Viernes mantenía en la mano el guijarro malva. Lo lanzó al arrozal y contó sus rebotes en el agua muerta, serpenteada por reflejos amarillentos. El disco de piedra desapareció tras nueve rebotes, pero ya Tenn saltaba desde el dique en su búsqueda. Su impulso le llevó a una distancia de unos veinte metros, pero allí se detuvo. El agua resultaba demasiado poco profunda para que pudiera nadar y chapoteaba en el fango. Se dio media vuelta y se dispuso a regresar hacia donde estaba Viernes. Un primer esfuerzo le liberó del agobio del fango, pero volvió a caer, esta vez más pesadamente, y sus esfuerzos se hicieron desordenados. Iba a morir si no era socorrido. Viernes vaciló un instante, asomado a aquella agua traidora e impura. Luego cambió de idea y corrió a donde se hallaba la compuerta de desagüe. Pasó una estaca por el primer agujero de la compuerta e hizo palanca con todas sus fuerzas, apoyándose en los batientes. La tabla comenzó a subir rechinando en sus vías. Al instante el tapiz fangoso que cubría el arrozal se desplazó y comenzó a reabsorberse en el canal de desagüe, comprimiéndose. Algunos minutos más tarde Tenn alcanzó a fuerza de arrastrarse la base del dique. No era más que un bloque de barro, pero estaba a salvo.

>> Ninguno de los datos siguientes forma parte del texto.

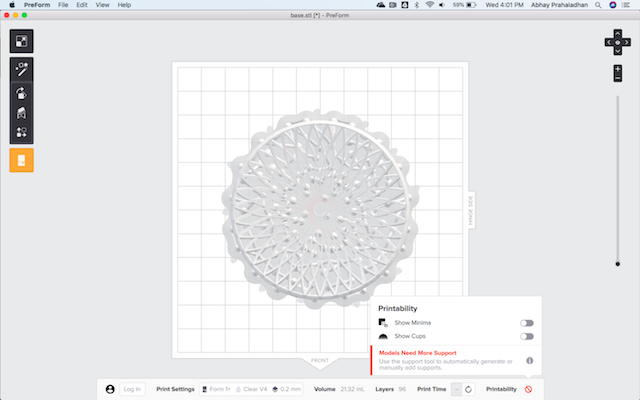Open the View menu

102,5
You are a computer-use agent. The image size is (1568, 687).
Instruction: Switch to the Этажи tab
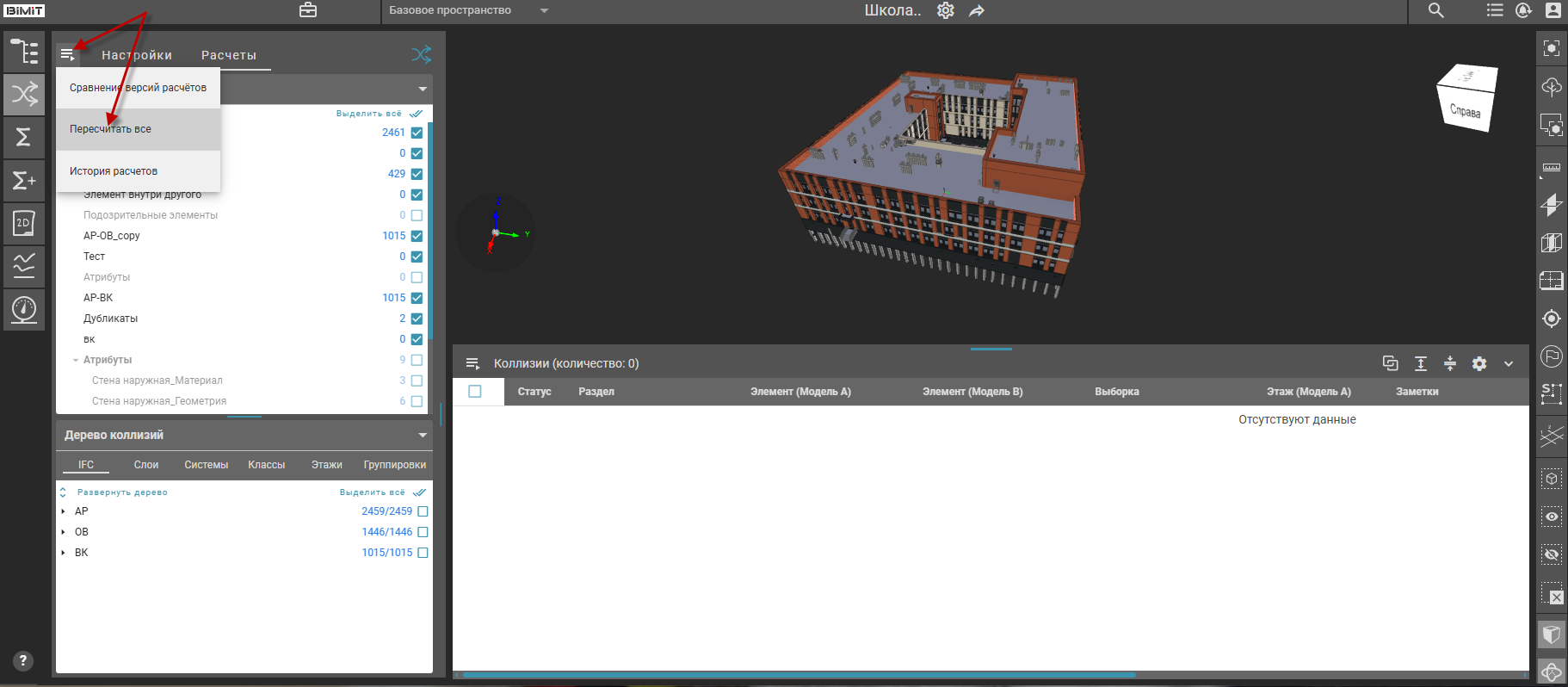click(x=326, y=465)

Viernes le dejó limpiándose y se dirigió bailando hacia el bosque. La idea de que la cosecha de arroz se había perdido ni siquiera le había rozado.
Para Viernes, la detención de la clepsidra y la ausencia de Robinsón no habían significado más que un solo y único acontecimiento: la suspensión de un determinado orden. Para Robinsón, la desaparición de Viernes, los cactus adornados y la sequía del arrozal representaban únicamente la fragilidad y tal vez el fracaso de la domesticación del araucano. Por otra parte, era raro que cuando actuaba por sí mismo hallase la aprobación de Robinsón. Era preciso que, o bien no hiciera nada en absoluto, o que actuara con toda exactitud de acuerdo con sus instrucciones para no incurrir en sus reproches. Robinsón tenía que confesarse que Viernes, bajo su docilidad forzada, guardaba una personalidad y que todo lo que de ella emanaba le chocaba profundamente y parecía afectar a la integridad de la isla administrada.